Der Pilot mit der Startnummer #58 studiert seine Konkurrenten genau, die aus Hobbyfahrern aus Deutschland, Österreich und der Schweiz bestehen. Einer davon brachte ihn auch zum BMW Boxercup, einer privaten Rennserie. Der Auslöser, von Kawasaki zu BMW zu wechseln, war übrigens ein ebenso körperlich großer Motorradfahrer der Münchener Motorrad-Schmiede, den Andreas Grimm kennenlernte, als er mit seinem Unternehmen ein soziales Projekt von BMW Motorrad und dem Kreisjugendring unterstützt hatte. Andreas Grimm ist übrigens 1,93 Meter groß und damit eigentlich alles andere als ein quirliger Turner auf zwei Rädern. Zudem hat der Mammendorfer sich mit einer BMW Boxer R1200S eine schwer fahrbare Maschine ausgesucht. Nach einigen Trainings auf der Rennstrecke fährt Andreas Grimm 2016 sein erstes offizielles Rennen auf einer Rennstrecke. „Es ist unbeschreiblich, eine Mischung aus Angst und Adrenalinschub schon Stunden vor dem Rennstart, eine Extrembelastung für mich“, erinnert er sich. „Erst wenn ich den Helm aufsetze, werde ich ruhig. Und wenn dann die Ampel auf Grün schaltet, zählt nur noch das, was vor mir ist.“ Dann funktioniert sein Gehirn ähnlich einem Hochleistungscomputer. Ein ständiges Einschätzen von Situationen, Entscheidungen treffen, ranfahren, überholen, in Sekunden Strategien ändern.

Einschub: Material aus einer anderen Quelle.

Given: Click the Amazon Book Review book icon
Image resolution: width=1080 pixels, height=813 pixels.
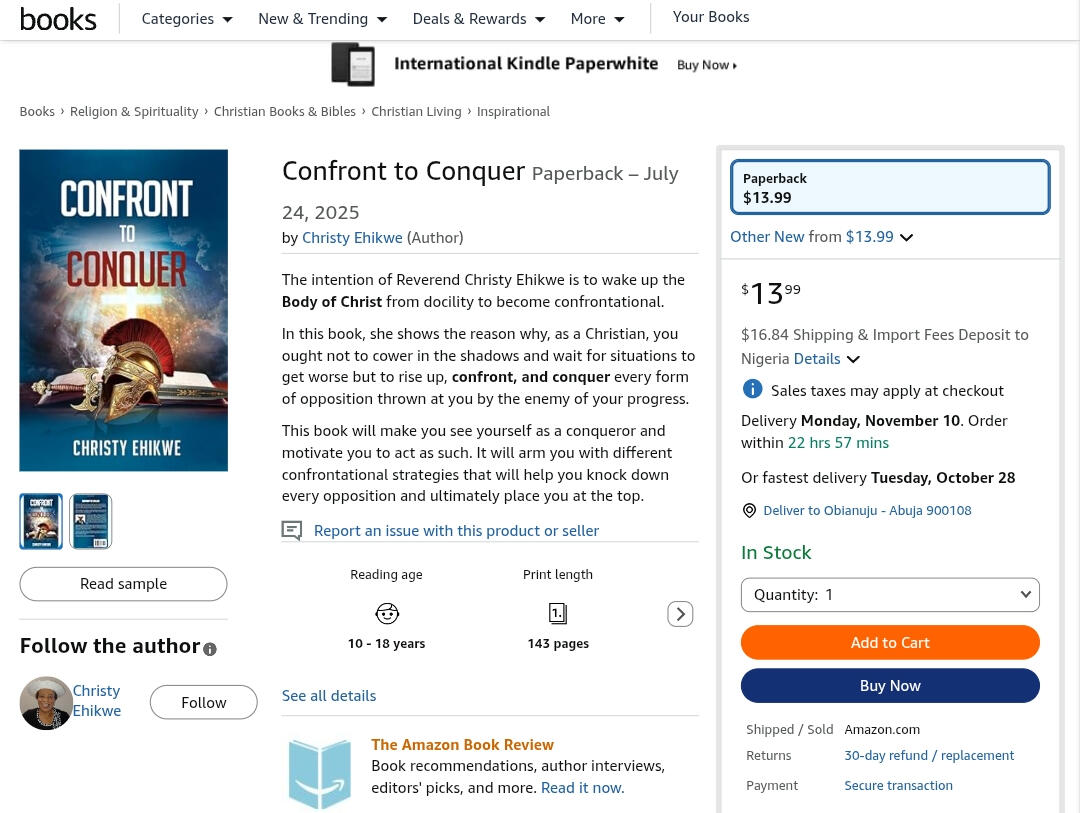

#58 als Hommage an sein Vorbild
Was er über den Winter vermisst, sind nicht nur die Rennen am Limit, sondern auch seine Kollegen aus dem BMW Boxercup. „Das ist die beste Gruppe, die ich jemals an wild zusammengewürfelten Leuten gesehen habe“, grinst der Vizemeister. „Und wir könnten ruhig noch ein paar Nachwuchsfahrer gebrauchen.“ 2018 wird Ändy wieder mit der #58 um Punkte kämpfen. Diese Startnummer hatte auch MotoGP-Profi Marco Simoncelli. Mit 1,83 Meter Körpergröße war der Italiener eigentlich auch zu groß für den Sport. Seine Bilanz: 14 Grands Prix und den Weltmeistertitel 2008 in der 250 ccm-Klasse.